### [TASKS TO PERFORM]
• a. In the forum thread on secretive personality types, list every username that heads a post, in order of appearance.
• b. Retype part of the forum thread on secretive personality types, beginning at the words "Maybe it's just" and stopping after "this way too.".

# Secretive type?



## dario323 (Dec 5, 2010)

Maybe it's just me, but Im pretty sure we all have met that person who is secretive and just an overall puzzle to the outside world. What type is this? Very curious!


----------



## phoelomek (Nov 28, 2010)

Any introvert could possibly have that tendency, but I'll go with a dom Ni for mysteriousness points - INxJ. Maybe even INTJ more so than INFJ, Fe pulling the INFJ toward people might make them little more understandable sometimes. 

ISTPs can be this way too.


----------



## vel (May 17, 2010)

In my experience introverts with perceiving function as dominant - IxTJ and IxFJ - tend to be more puzzling to others because they do not make a lot of strong internal judgement on things (their internal judging function is only tertiary) and also just because they are introverts so would prefer to spend more time to themselves. As such you may develop a feeling that due to this lack of these kinds of internal opinions that they are puzzling. The importance of forming these internal opinions goes IxxP > ExxP > IxxJ > ExxJ but ExxJs are extraverts so are easier to get to know.


----------



## minkaybell (Aug 15, 2010)

INTP or INFP


----------



## Iqbal (Nov 18, 2010)

### [DATA SECTION]
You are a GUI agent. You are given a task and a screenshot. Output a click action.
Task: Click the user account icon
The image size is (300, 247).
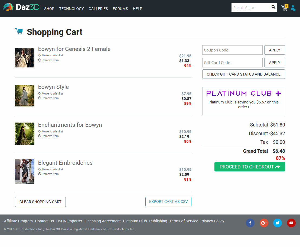coord(294,8)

### [PER-TASK ANSWERS]
• a. dario323, phoelomek, vel, minkaybell, Iqbal

• b.
Maybe it's just me, but Im pretty sure we all have met that person who is secretive and just an overall puzzle to the outside world. What type is this? Very curious!


----------



## phoelomek (Nov 28, 2010)

Any introvert could possibly have that tendency, but I'll go with a dom Ni for mysteriousness points - INxJ. Maybe even INTJ more so than INFJ, Fe pulling the INFJ toward people might make them little more understandable sometimes. 

ISTPs can be this way too.